Differences: Fetishistic disorder’s focus is on objects or body parts excluding clothing for cross-dressing, whereas transvestic disorder specifically involves cross-dressing behaviors. Transvestic disorder is also typically associated with males and may include specific subtypes like fetishism or autogynephilia.
b. Transvestic Disorder vs. Gender Dysphoria
Definitions:
Transvestic Disorder: Sexual arousal related to cross-dressing; identity remains consistent with assigned gender.
Gender Dysphoria: Marked incongruence and distress between experienced gender identity and assigned sex.
Similarities: Both involve cross-gender behaviors or expressions.
Differences: Transvestic disorder is characterized primarily by sexual arousal through cross-dressing without desire to change gender identity, while gender dysphoria involves a profound and persistent identification with the opposite gender and desire to transition or live as that gender, not primarily driven by sexual arousal.
5. Briefly describe bulimia nervosa and anorexia nervosa. List and describe the two subtypes of anorexia nervosa. Give one primary difference between the two disorders.
Bulimia Nervosa: Characterized by recurrent binge eating episodes followed by compensatory behaviors (e.g., purging), with undue influence of body shape on self-worth. Patients usually maintain normal or near-normal weight.

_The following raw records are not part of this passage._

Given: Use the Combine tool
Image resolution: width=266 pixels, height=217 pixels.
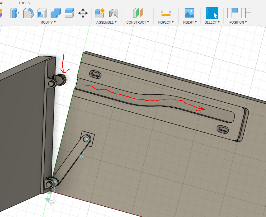Looking at the screenshot, I should pyautogui.click(x=56, y=13).
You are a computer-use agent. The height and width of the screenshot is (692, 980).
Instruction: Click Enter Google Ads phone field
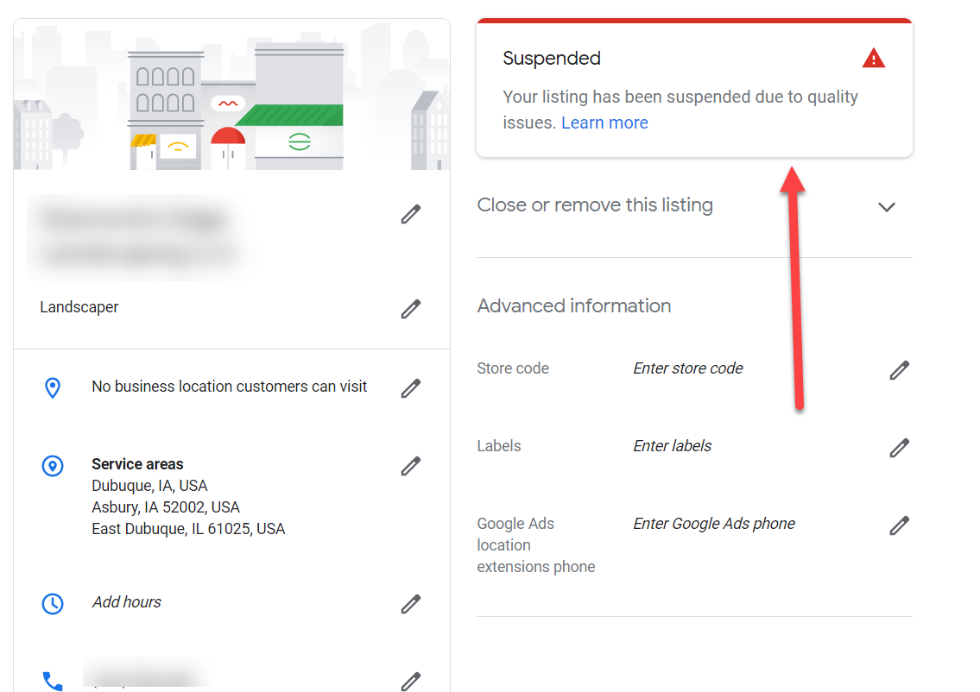click(x=713, y=524)
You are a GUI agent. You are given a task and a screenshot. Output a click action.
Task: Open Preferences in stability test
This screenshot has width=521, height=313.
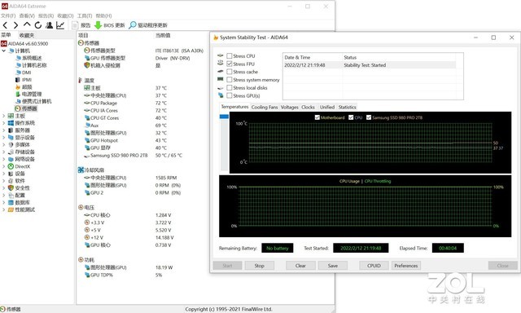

Anorexia Nervosa: Characterized by significant weight loss due to caloric restriction or binging/purging, with intense fear of weight gain and distorted body image.
Subtypes of Anorexia Nervosa:
Restricting Type: Weight loss primarily through dieting, fasting, or excessive exercise without regular binge-purge episodes.
Binge-Eating/Purging Type: Regular episodes of binge eating or purging behavior (e.g., vomiting, laxatives) in addition to weight loss.
Primary Difference: Bulimia involves normal or fluctuating weight with binge-purge cycles, whereas anorexia involves significant low weight and can include either restriction or binge-purge subtypes.